**Aufgabe**
Woran sind die Proteste in Frankreich laut dem Auszug über Protestforschung eng gekoppelt?

**Auszug**
__________________________________________________

Noch hat der Hashtag die Kundgebung nicht ersetzt. Die Protestforscherin Sabrina Zajak erklärt, warum Menschen heutzutage auf die Straße gehen, wie ein Konzert zur Demo wird und wieso Neonazis demonstrieren dürfen.

Interview von Jana Anzlinger

Wer sich 2019 Gehör verschaffen will, kann eine Online-Petition starten, auf Social Media posten oder versuchen, ein Hashtag zu etablieren. Trotzdem ist die Versammlungsfreiheit wichtig und muss geschützt werden, argumentiert die Protestforscherin Sabrina Zajak.

SZ: Was bringt es im digitalen Zeitalter noch, zum Demonstrieren auf die Straße zu gehen?

Sabrina Zajak: Sich zu versammeln ist ein Kernelement von Protest. Demonstrationen können die Gesellschaft besonders prägen. Je mehr Menschen dabei sind, desto relevanter wirkt das Thema und desto größer ist der Druck auf die Politik. Das sehen wir bei Fridays for Future: Die vielen Schüler auf der Straße setzen ein Signal.

Aber gerade für Jugendliche spielt doch das Internet eine wichtige Rolle?

Soziale Medien informieren und mobilisieren. Aber persönlicher Kontakt entscheidet eher über die Teilnahme an Protest, etwa mit Freunden oder Klassenkameraden. Wir haben noch nie an so vielen Standorten gleichzeitig kleine Demonstrationen gesehen. Protest kommt nicht aus dem Internet, sondern in diesem Fall aus den Schulen.

Wichtig ist das Internet als Medium für die internationale Verbreitung: Wir wissen, was Greta Thunberg in Schweden macht. Und weltweit berichten Medien von Klimakatastrophen und Umweltschäden. Das verstärkt das Gefühl eines gemeinsamen globalen Problems. Das ist anders als etwa beim Gelbwesten-Protest, der weltweit Aufmerksamkeit erregt und sich trotzdem nicht derart verbreitet hat.

Die Gelbwesten klagen über hohe Steuern und soziale Ungleichheit, solche Sorgen haben die Menschen doch überall.

Ja, aber sie sehen in jedem Land anders aus. In Frankreich sind die Proteste eng an die Politik von Präsident Emmanuel Macron gekoppelt. Außerdem sind die politischen Beteiligungsstrukturen andere.

Also während die Deutschen noch ein Bürgerbegehren organisieren, randalieren die Franzosen schon los?

Derart verallgemeinern lässt sich das nicht. Aber eine bestimmte Protestkultur macht sich in jedem Land bemerkbar.

In der Bundesrepublik ist die Protestkultur traditionell eher links.

__________________________________________________

**Angezeigte Daten**
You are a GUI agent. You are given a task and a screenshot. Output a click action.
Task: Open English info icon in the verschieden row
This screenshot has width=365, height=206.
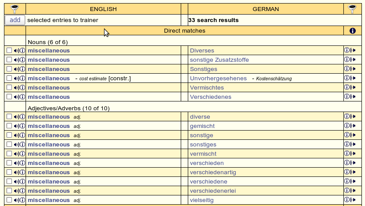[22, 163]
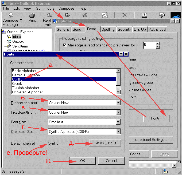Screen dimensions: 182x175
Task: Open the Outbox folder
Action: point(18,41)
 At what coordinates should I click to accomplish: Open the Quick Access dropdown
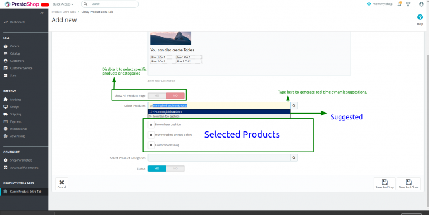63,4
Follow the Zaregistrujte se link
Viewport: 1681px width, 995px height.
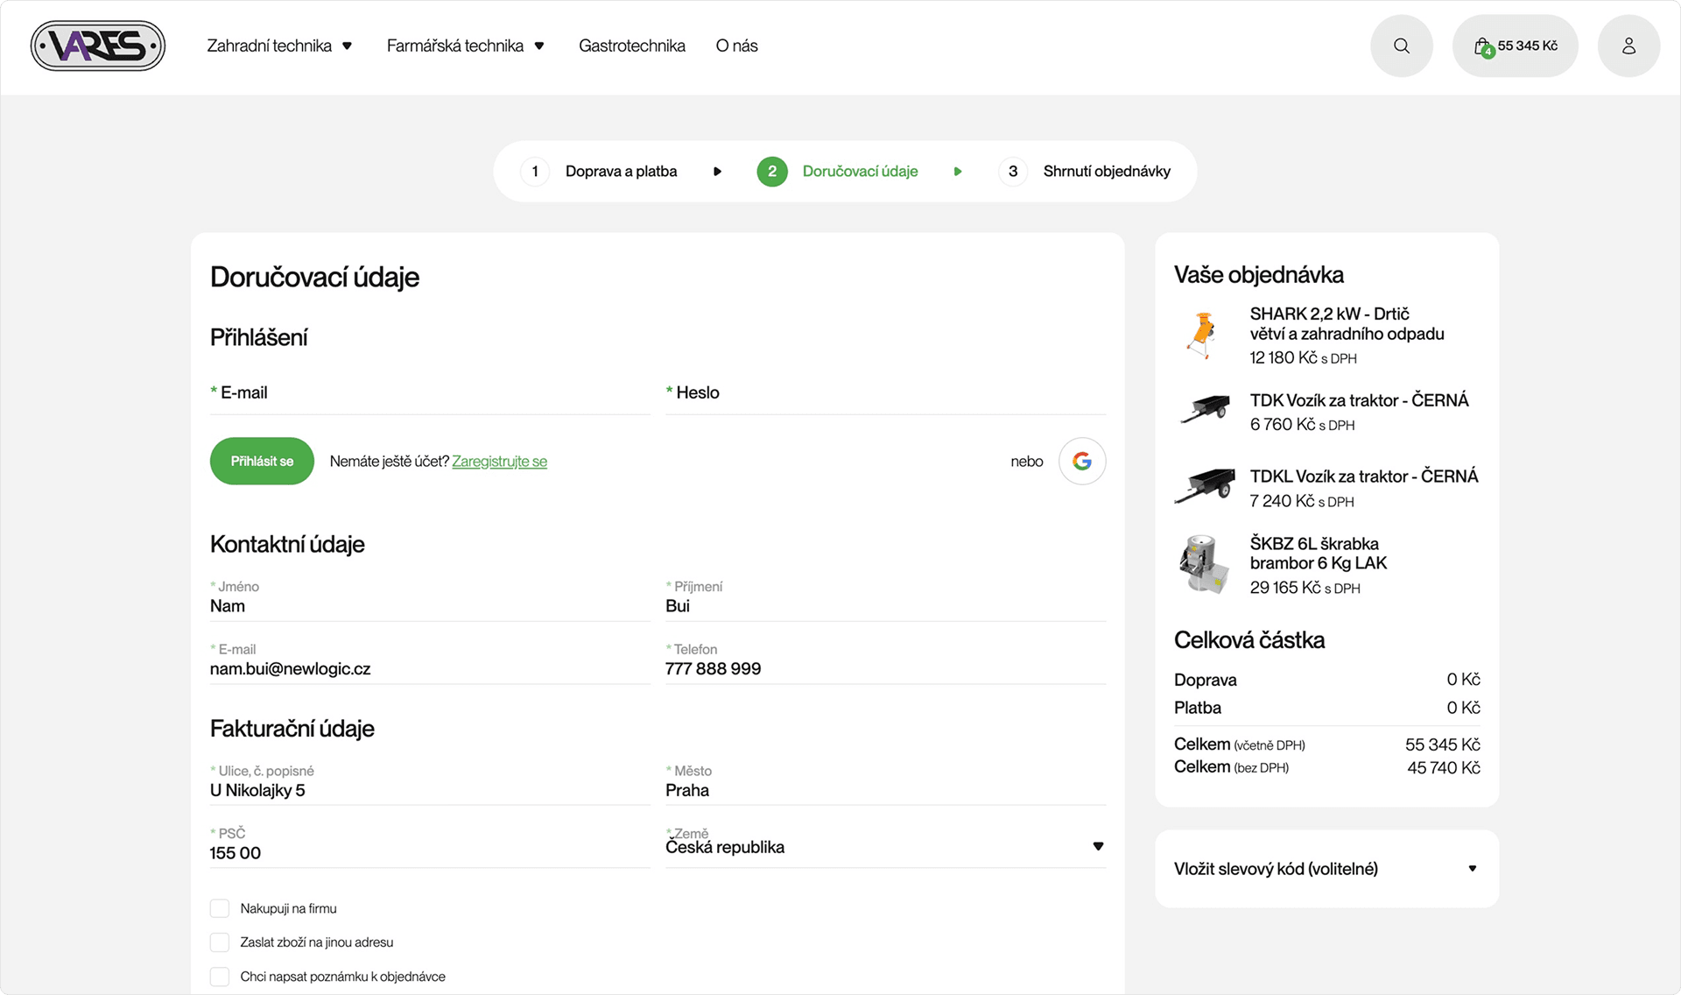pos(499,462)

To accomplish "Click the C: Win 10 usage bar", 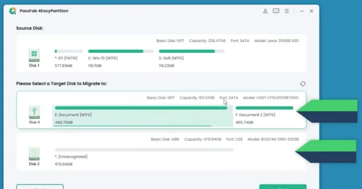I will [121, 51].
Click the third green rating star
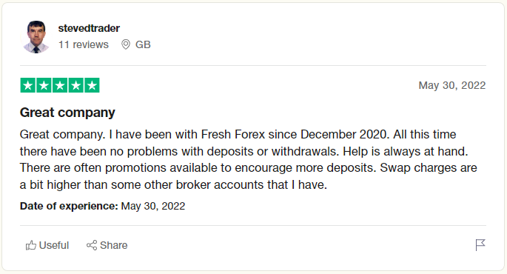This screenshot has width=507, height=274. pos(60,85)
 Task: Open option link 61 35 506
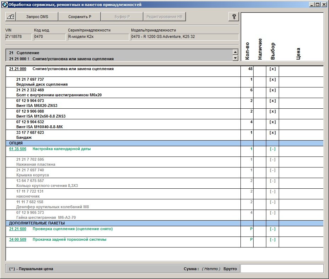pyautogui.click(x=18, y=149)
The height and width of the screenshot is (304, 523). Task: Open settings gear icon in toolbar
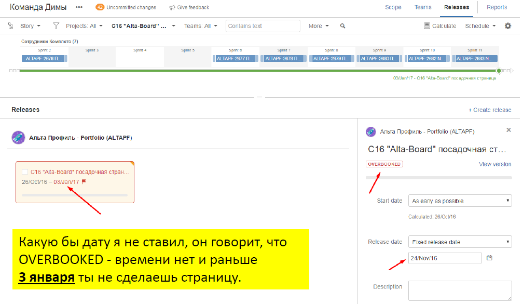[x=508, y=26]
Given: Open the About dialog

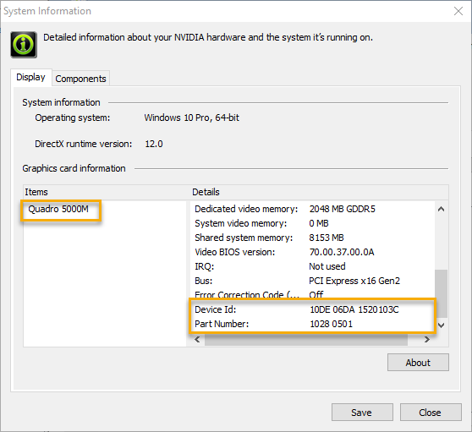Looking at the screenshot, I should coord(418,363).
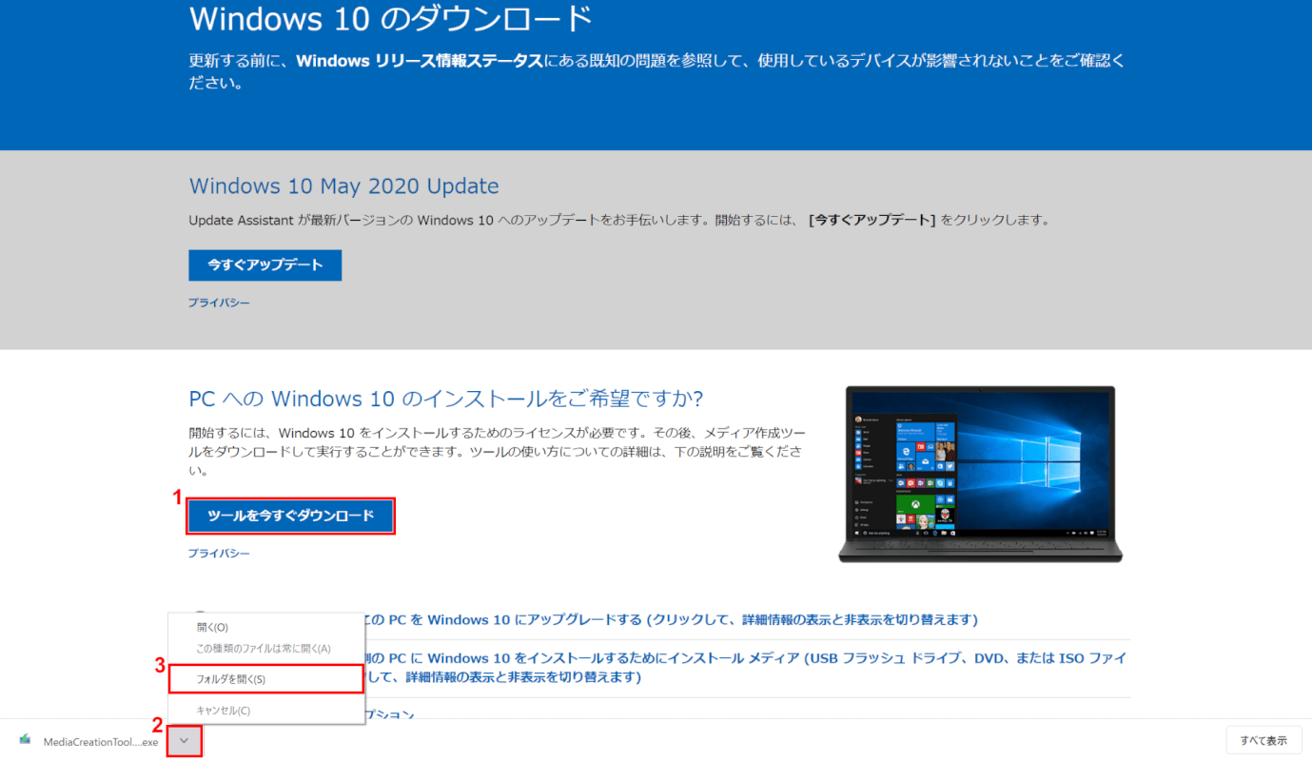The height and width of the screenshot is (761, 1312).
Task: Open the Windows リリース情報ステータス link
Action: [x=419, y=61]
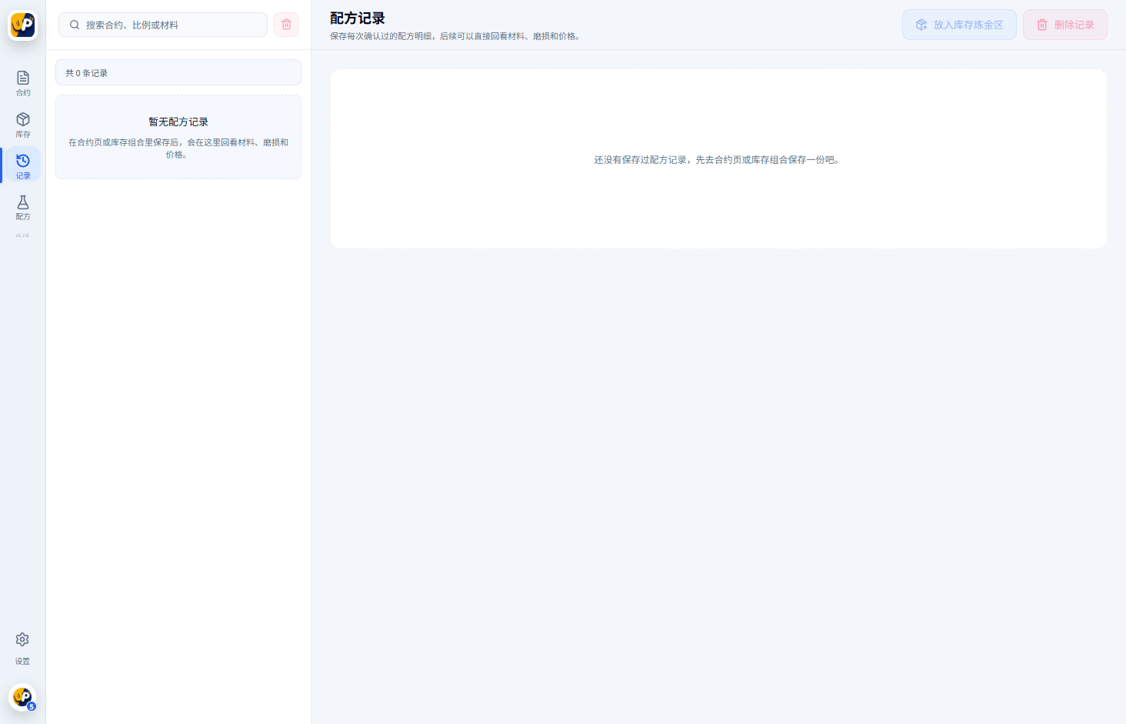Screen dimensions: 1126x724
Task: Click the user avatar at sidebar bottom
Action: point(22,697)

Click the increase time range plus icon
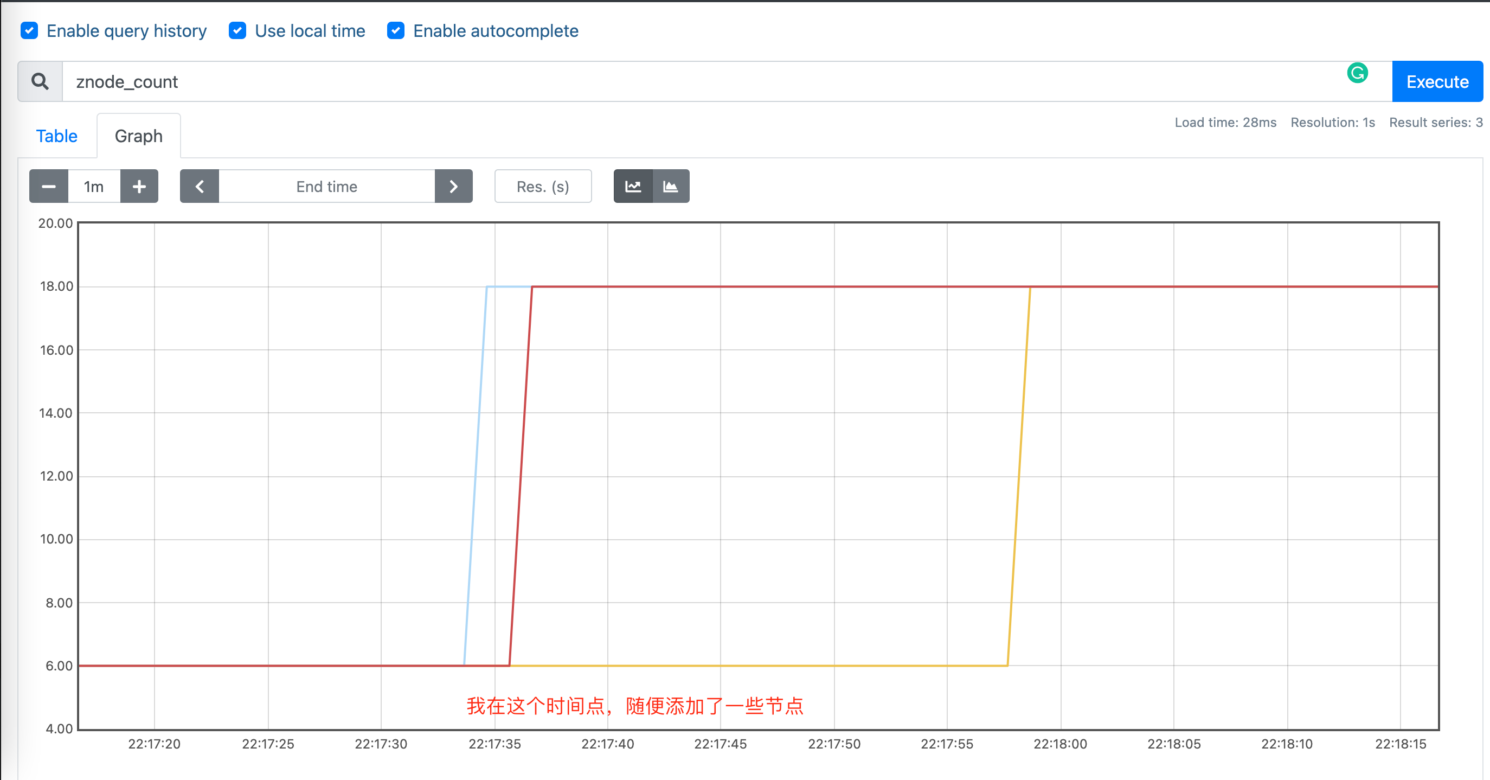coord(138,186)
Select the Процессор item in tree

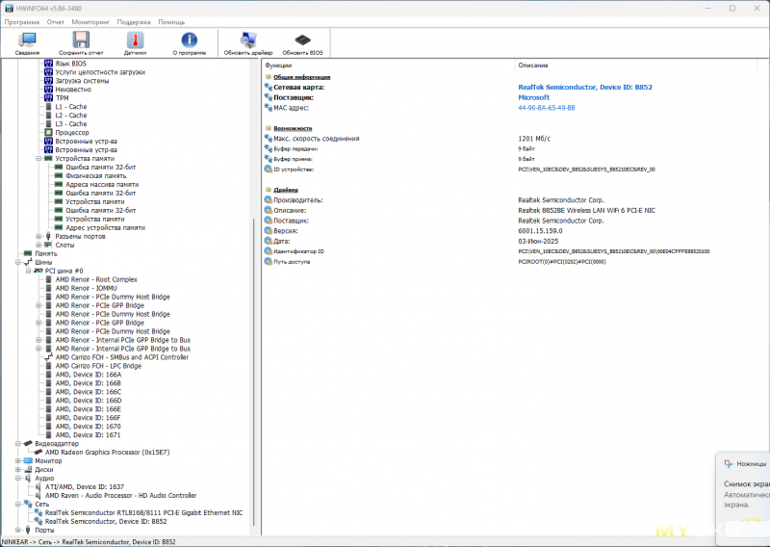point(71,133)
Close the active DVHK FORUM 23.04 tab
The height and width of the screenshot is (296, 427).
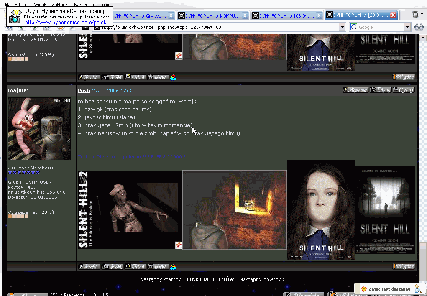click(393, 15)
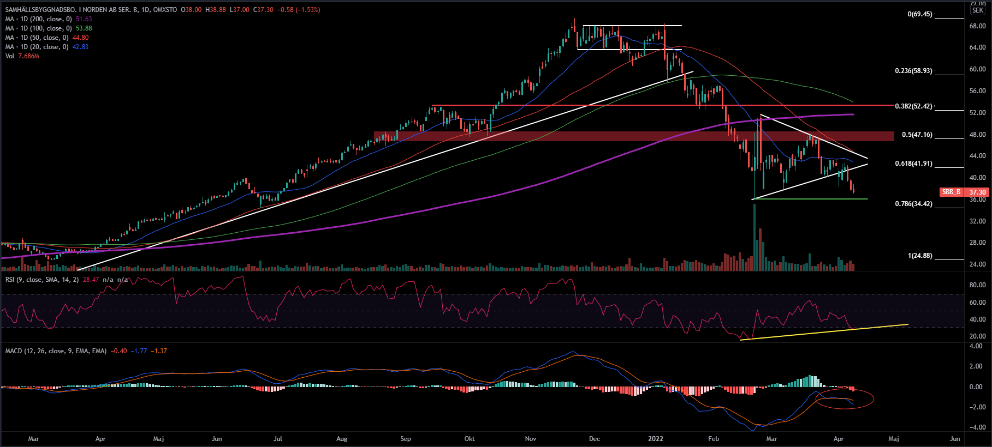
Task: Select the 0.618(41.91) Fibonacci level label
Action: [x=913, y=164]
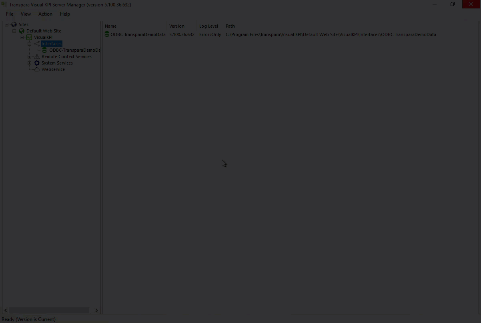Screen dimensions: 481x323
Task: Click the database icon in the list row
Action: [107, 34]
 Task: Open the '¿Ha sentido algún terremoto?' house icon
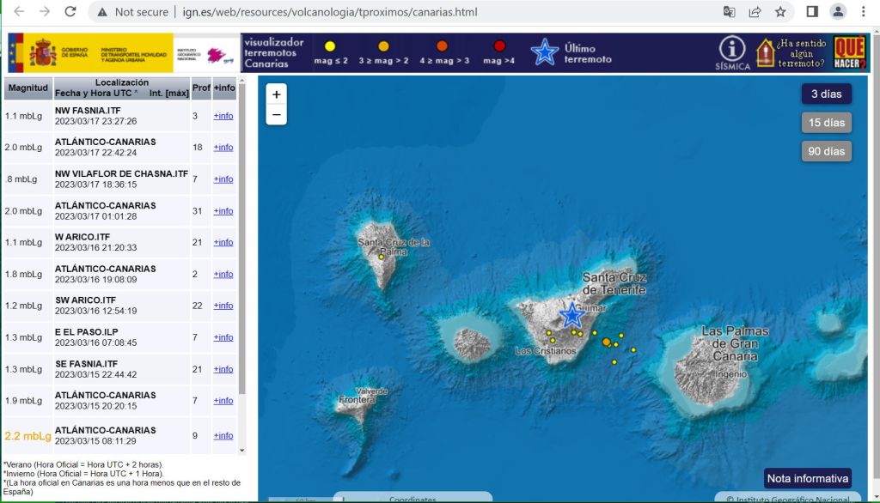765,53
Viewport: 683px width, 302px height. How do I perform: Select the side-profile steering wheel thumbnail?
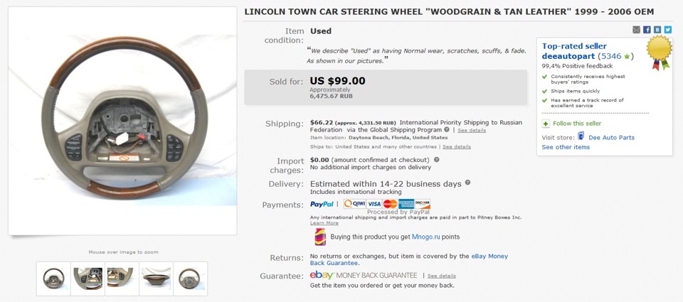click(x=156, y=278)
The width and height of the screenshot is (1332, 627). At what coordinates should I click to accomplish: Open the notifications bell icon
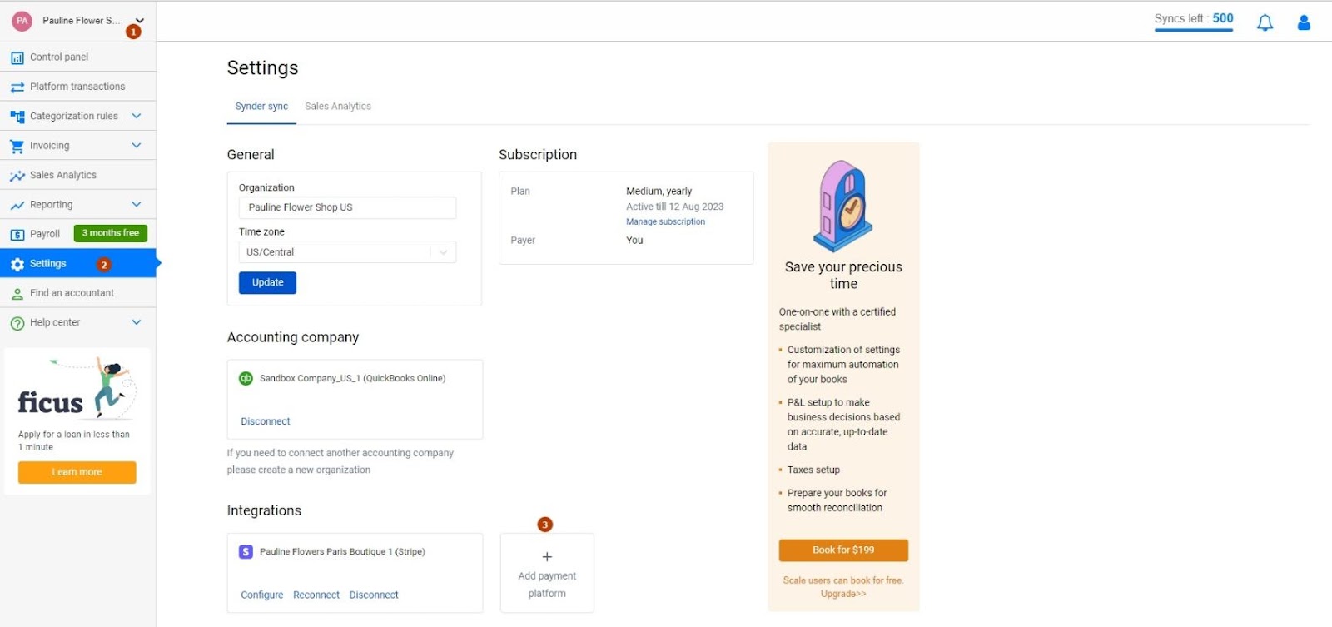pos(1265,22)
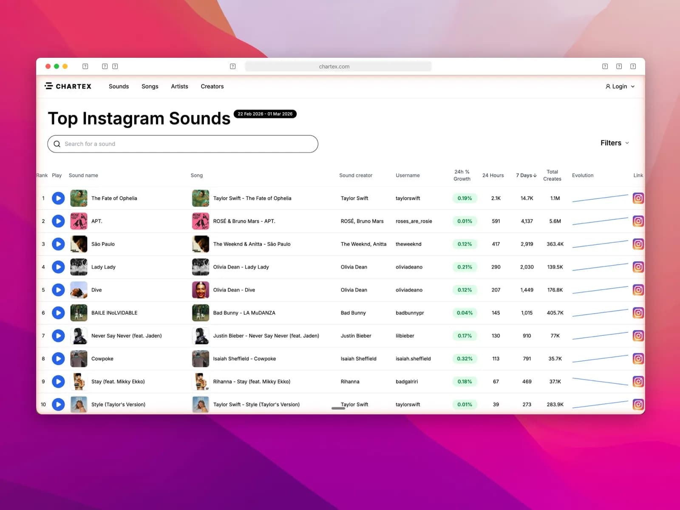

__________________________________________________

**Richtige Antwort**
An die Politik von Präsident Emmanuel Macron.